---------- Supplied material ----------
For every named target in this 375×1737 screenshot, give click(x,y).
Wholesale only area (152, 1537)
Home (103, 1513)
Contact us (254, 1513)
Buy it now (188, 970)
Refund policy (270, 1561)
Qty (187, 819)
----------
#### [Directions]
Write out the full set of records exactly as given.

#### [Solution]
For every named target in this 375×1737 screenshot, give click(x,y).
Wholesale only area (152, 1537)
Home (103, 1513)
Contact us (254, 1513)
Buy it now (188, 970)
Refund policy (270, 1561)
Qty (187, 819)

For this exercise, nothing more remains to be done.